# remember username in login prompt



## bigdog889 (Dec 29, 2004)

I'm new to Vista so I'll try to explain the best I can what I'm looking for.

when I start the machine my login is diffrent fromt he standard login, its more of a school loging deal where you have to hit Ctrl+Alt+delete to get to the login promt and what I am wodering is if there was a way to remember the last person's login name so that iIdont have to type it in every time I restart my machine. I know XP had that option but I'm not sure if that changed in Vista.

Thanks for your help!


----------



## olddude2 (Jul 4, 2008)

I don't know if you are referring to the auto-logon feature, but here is a link to Microsoft's Sysinternals page. It has numerous utilities. I use the autologon feature. Use this link and click on Miscellaneous Utilities.
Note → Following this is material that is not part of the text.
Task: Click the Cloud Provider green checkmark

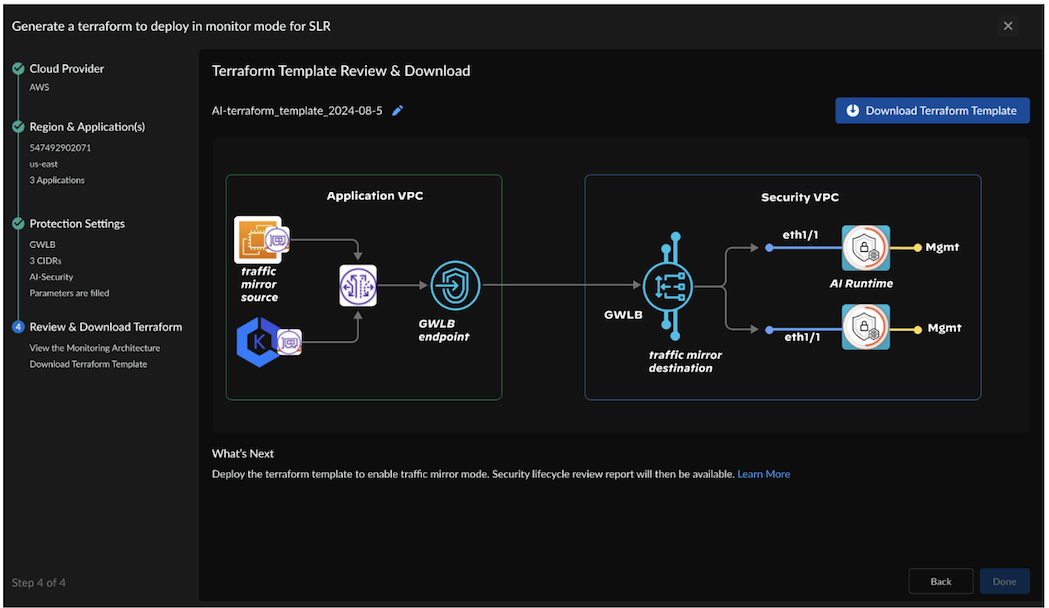Action: pos(18,69)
http://technet.microsoft.com/en-us/sysinternals/default.aspx


----------



## Lead3 (Jun 14, 2006)

Hi,
Go to the Start ORB and type Control Userpasswords2 into the Start search box.
A User accounts window will open. Select your user name and THEN uncheck the box marked "Users must enter a user name and password to use this computer".
Then select the Advanced TAB and under Secure logon and uncheck "Require users to press Ctl+Alt+Delete"

Paul


----------



## bigdog889 (Dec 29, 2004)

Lead3, Im sorry but I am Um sure what you mean by Start ORB. Also, I am still required to leave the control alt delete option there, All I wanted was when I start my machine to hve my user name there not my password.

Thanks for you help!

-----------------------------------

NM i now understand. i didnt have the start orb i have the clasic view.


----------



## Lead3 (Jun 14, 2006)

The start ORB is the Microsoft Windows circle in the lower left corner of the screen where the Start button was in XP. You could also press the Windows key if your keyborad has that.

Paul


----------



## bigdog889 (Dec 29, 2004)

OK I tryied what you suggested but it didnt do what it wanted. What I wanted to do is leave the Ctrl+alt+delete there and the passwoard area blank. I wanted it however, to rember my user name so I dont have to enter it every time.

Example. I hit Ctrl+alt+delete and it brings up the user name and password promt but all I have to do is enter my password because my username is already still there.

Thanks


----------



## Lead3 (Jun 14, 2006)

I guess I didn't understand what you wanted. I reconfigured my system to use ctl+alt+del and to require user passwords. I have two users. What I get when I select Ctl+Alt+Del is a screen that show icons for both my user accounts with the user name underneath. When I select the desired account by clicking on the icon I get a Password screen for the user I selected in the previous screen without having to enter the user name.
If you don't get the user icons but just one that requires a user name as well as a password. Open Regedit and go to:

HKEY_LOCAL_MACHINE \Software \Microsoft \Windows \CurrentVersion \Policies \System

The following value should be set to 0

DontDisplayLastUserName = 0

Please be carefull with the registry. Back up the key before changing


Are you on a domain? Which version of Vista do you have?

Paul


----------



## blah789 (Aug 25, 2008)

If you're not familiar with the registry, use security policy instead.
In (classic) control panel, go to administrative tools, local security policy. Look under local policies, security options. For "Interactive logon: do not display last user name" double click and set to disabled.

P.S: That tip with control userpasswords2 was amazing. I'd never seen it before and I wish Microsoft wouldn't hide something so useful. That's how user management looked like in Windows 2000.


----------



## Lead3 (Jun 14, 2006)

Unfortunately local security policy is not available in Home Premium. If he has Ultimate or Business, then yes that is what I would do as well.

Paul


----------



## blah789 (Aug 25, 2008)

Ah! Thanks for the info. I use Vista Ultimate, and it often slips my mind that most people have a stripped-down version of that.


----------